Interstitial Lung Disease (ILD) & Diseases of Vascular Origin

• ILD is a group of disorders characterized by generalized involvement of lung interstitium.
• Over 200 different diseases comprise ILD, distinguished by common clinical, radiological, and histological features.
• Fibrosing ILDs include usual interstitial pneumonia (UIP), non-specific interstitial pneumonia (NSIP), cryptogenic organizing pneumonia (COP), connective tissue disease-associated pneumonia, drug reactions, and radiation pneumonitis.
• Granulomatous ILDs like sarcoidosis, hypersensitivity pneumonitis are also part of the categories of chronic ILDs.
• Eosinophilic ILDs include pulmonary eosinophilia, smoking-related interstitial lung diseases like desquamative interstitial pneumonia (DIP) and respiratory bronchiolitis interstitial lung disease (RB-ILD), and Langerhans cell histiocytosis.
• ILDs can be classified as idiopathic, iatrogenic, or related to systemic diseases based on the underlying cause.
• Idiopathic pulmonary fibrosis (IPF) is a type of Usual Interstitial Pneumonia (UIP).
• IPF is a progressive interstitial lung disease with reduced alveolar architecture and characteristic fibrosis.
• IPF causes inflammation in the lungs, with fibrous tissue accumulation.
• The cut surface of lungs with IPF shows white areas of fibrosis most common in lower lobes and subpleural regions.
• Usual Interstitial Pneumonia (UIP) is characterised by progressive fibrosis.
• The causes of IPF are still unknown but are believed to occur in genetically predisposed individuals with impaired alveolar repair.
• IPF is often diagnosed in older adults.
• Honeycomb fibrosis is caused by formation of cystic spaces lined by hyperplastic type II pneumocytes or bronchiolar epithelium in IPF.
• Characteristic features of IPF include gradually increasing dyspnea on exertion and a dry cough.
• Hypoxia, cyanosis, and clubbing are later stage manifestations, and the individual patient course is unpredictable.
• Most patients diagnosed with IPF are between 55 and 75 years old at presentation.

Non-Specific Interstitial Pneumonia (NSIP)

• NSIP is similar to IPF but patients are often younger and have not smoked.
• Characterized by a patchy interstitial involvement and is often associated with connective tissue diseases, hypersensitivity pneumonitis, and HIV infection.

Cryptogenic Organizing Pneumonia

• COP is an inflammatory condition commonly presenting as a response to infection in the lungs.
• Often associated with viral or bacterial pneumonia.
• It shows patchy airspace consolidation in radiographs and features polypoid plugs of loose organizing connective tissue (Masson bodies) in histological examination.

Pneumoconiosis

• Pneumoconioses are chronic fibrosing lung diseases resulting from exposure to mineral dusts (silicosis, asbestosis), organic dusts (farmers lung), and other chemical fumes and vapours.
• Anthracosis is an example of simple coal workers' pneumoconiosis.
• This is characterized by coal macules and nodules in lungs and upper lobes of the lung.
• Complicated coal workers pneumoconiosis is marked by progressive massive fibrosis.

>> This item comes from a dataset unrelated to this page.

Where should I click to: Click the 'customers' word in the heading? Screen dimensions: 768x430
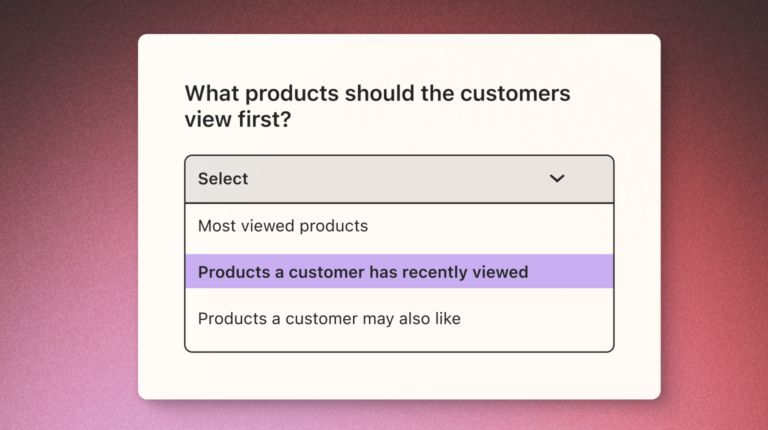click(x=515, y=94)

Pulmonary Diseases of Vascular Origin

• Pulmonary embolism (PE) is a significant cause of morbidity and mortality.
• It is mostly caused by thrombi in calf veins.
• Large emboli can block the pulmonary trunk causing death, while medium sized emboli may not affect healthy lungs.
• Recurrent small emboli can lead to pulmonary hypertension eventually leading to right-sided heart failure.

Pulmonary Hypertension

• Pulmonary hypertension involves high blood pressure in the pulmonary arteries.
• The mean pulmonary artery pressure is 20-25 mmHg at rest.
• The cause can be diverse and associated with left heart failure, lung diseases, hypoxia, chronic thromboembolic disease, and other multifactorial mechanisms.

Diffuse Pulmonary Hemorrhage Syndromes

• These syndromes are rare, potentially serious complications of interstitial lung diseases.
• Goodpasture syndrome involves circulating autoantibodies against the non-collagenous domain of the a3 chain of collagen IV, affecting lungs and kidneys.
• Idiopathic pulmonary hemosiderosis is characterized by intermittent, diffuse alveolar hemorrhage, mainly in children, with unknown cause.
• Diffuse alveolar hemorrhage can be associated with vasculitis.